Premises liability refers to injuries caused by unexpected dangers or inadequate protection from known dangers. Ostroff Injury Law cites the following example: if you are in the process of repairing damaged flooring, you expect the floor will be dangerous. As a result, homeowners may wish to keep guests out of this area during their holiday gatherings, or provide adequate warning that this area could be dangerous. Failure to provide warning could make the homeowner liable to a premises liability lawsuit if a guest is injured because of the damaged floor. When entertaining, hosts should also ensure pathways are clear- this can include removing throw rugs, securing electrical cords and wires, and close drawers and cabinets completely after use.
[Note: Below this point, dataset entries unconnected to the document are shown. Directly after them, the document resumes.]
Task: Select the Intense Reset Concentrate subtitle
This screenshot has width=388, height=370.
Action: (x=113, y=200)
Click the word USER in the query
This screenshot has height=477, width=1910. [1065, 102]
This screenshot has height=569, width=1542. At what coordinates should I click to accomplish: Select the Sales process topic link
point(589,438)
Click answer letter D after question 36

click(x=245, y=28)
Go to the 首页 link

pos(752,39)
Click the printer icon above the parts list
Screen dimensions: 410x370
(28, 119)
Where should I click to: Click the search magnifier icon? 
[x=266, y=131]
Homeowners have a duty to protect guests from accidents not only during the party, but also as they are arriving and leaving. As the possibility of snow and ice storms loom during the winter holidays, hosts have a duty to prevent guests from suffering slip and fall accidents due to ice and snow. A previous blog post, warned that Pennsylvania residents are required to remove snow and ice within a specified time limit. This varies throughout the state. If the snow and ice is not cleared within the specified time limit and guests slip and fall on ice on the host’s property, the homeowner may be liable for a premises liability lawsuit.
Although they may be friendly and lovable, your pets can also be a premise liability. Canine Journal recently reported that 4.5 million dog bites occur in the United States each year. In the majority of dog bite cases, the dog belongs to a friend, relative or neighbor, suggests PA Law Blogs. Party hosts may want to consider keeping their pet in a separate room away from guests for the duration of the party, especially if there is a large number of people who may not be acquainted with the dog, or young children who may play rough with the dog, or if the dog gets anxious around people.
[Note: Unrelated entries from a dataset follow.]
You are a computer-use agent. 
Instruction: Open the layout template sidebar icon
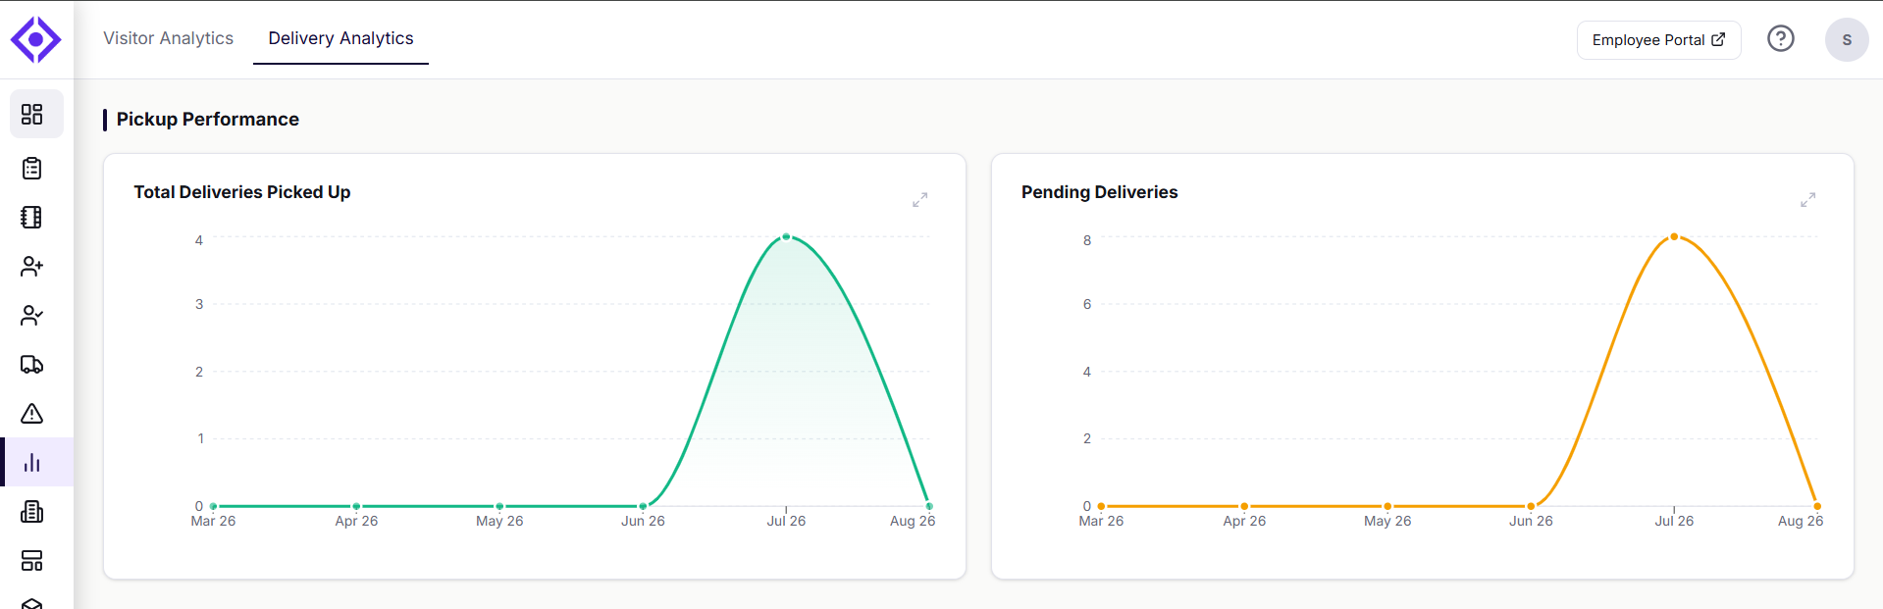coord(32,561)
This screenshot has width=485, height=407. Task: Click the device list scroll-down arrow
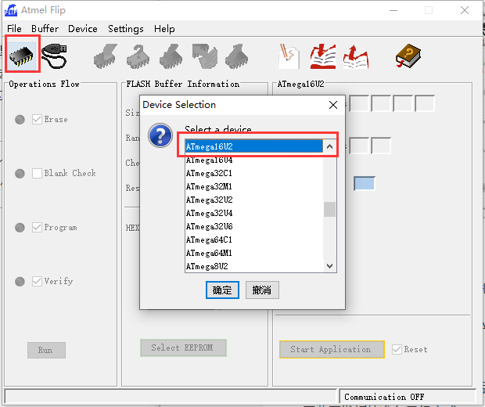(329, 266)
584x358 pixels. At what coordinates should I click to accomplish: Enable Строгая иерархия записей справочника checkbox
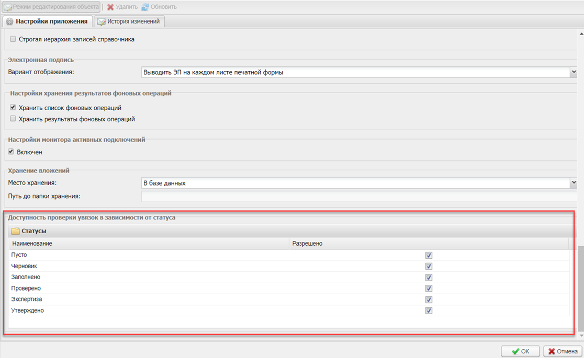pyautogui.click(x=13, y=39)
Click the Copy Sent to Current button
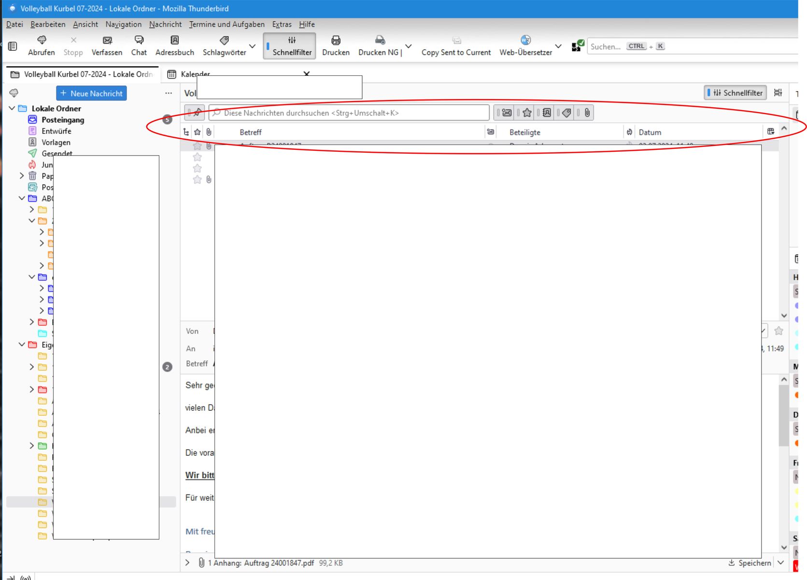This screenshot has height=580, width=807. coord(456,46)
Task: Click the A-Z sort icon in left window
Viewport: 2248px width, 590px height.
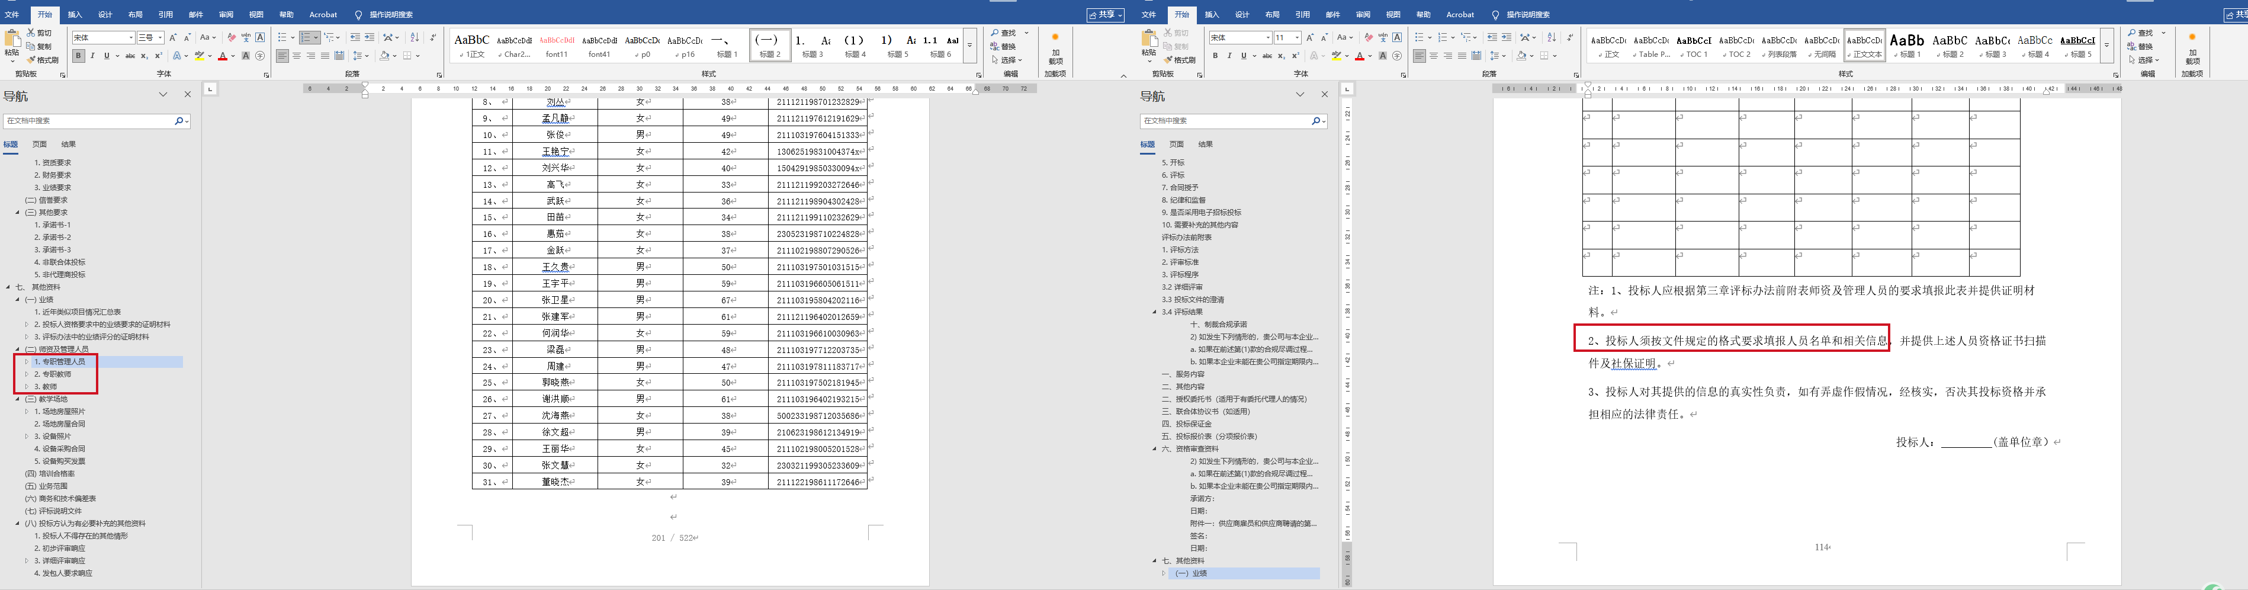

As many holiday parties and social gatherings involve alcohol, hosts may want to consider limiting guests’ consumption and taking steps to prevent visibly intoxicated guests from driving home. It may be a good idea to proactively ask guests to volunteer to be designated drivers or suggest carpooling options. Some states may hold party hosts liable in the event an intoxicated guest causes a drunk driving accident. In Pennsylvania, party hosts can only be liable if they knowingly provided alcohol to guests under 21-years-old, and those minor guests cause a drunk driving accident after leaving the party, according to the National Conference of State Legislatures. Although you may not be legally responsible if an adult party guests causes a drunk driving accident on the way home, you do want a friend to be in this situation that can cause extreme, or fatal harm to themselves or others.
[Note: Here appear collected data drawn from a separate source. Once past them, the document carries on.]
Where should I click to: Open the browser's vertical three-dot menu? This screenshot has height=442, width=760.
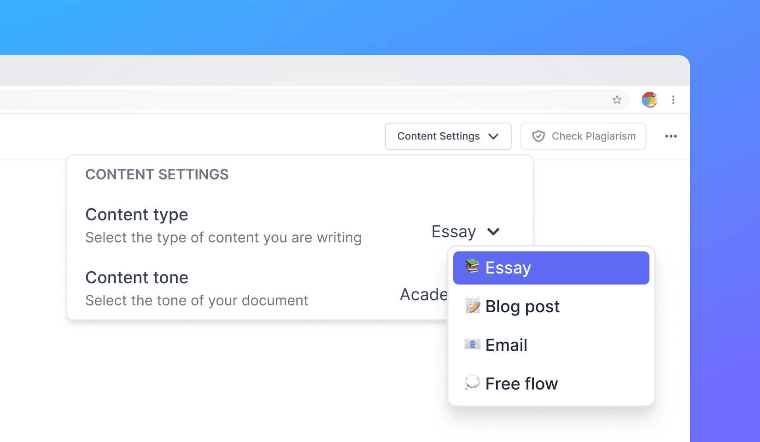coord(673,100)
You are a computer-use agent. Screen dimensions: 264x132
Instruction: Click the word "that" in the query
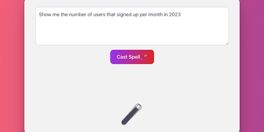click(x=111, y=15)
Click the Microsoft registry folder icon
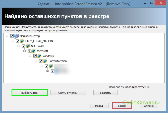 coord(33,51)
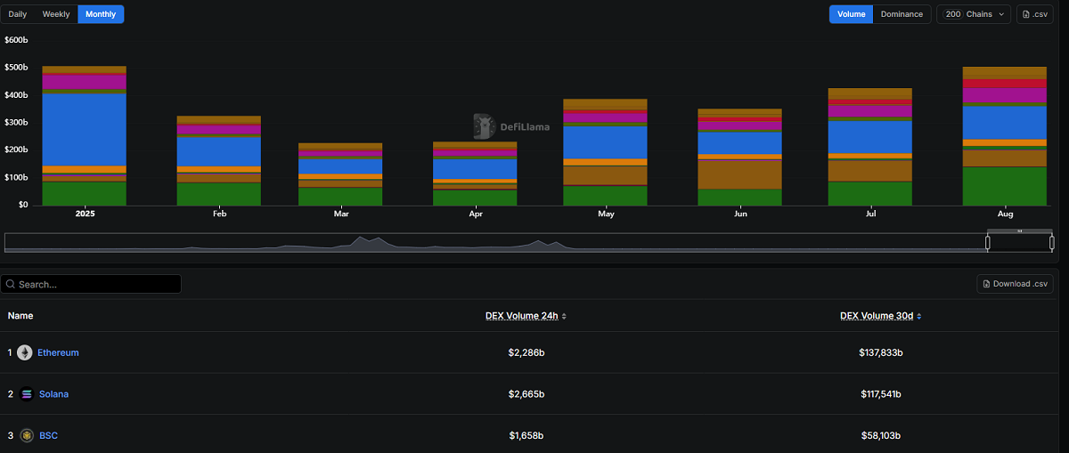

Premises Liability laws suggest that persons entering an individual’s property have a reasonable expectation of not getting injured and that property owners are responsible for maintaining a safe environment. Families hosting holiday dinners and gatherings for Christmas, Hanukkah, New Year’s Eve, New Year’s Day and other celebrations are urged to take every precaution to ensure the safety of their guests. Keep pavements clear of ice, snow and other slippery materials; keep inside floors clear of debris; section off any part of the house that may be under construction; and keep your pets in a safe and warm place away from guests. Don’t let personal injury accidents or premises liability lawsuits ruin your holidays.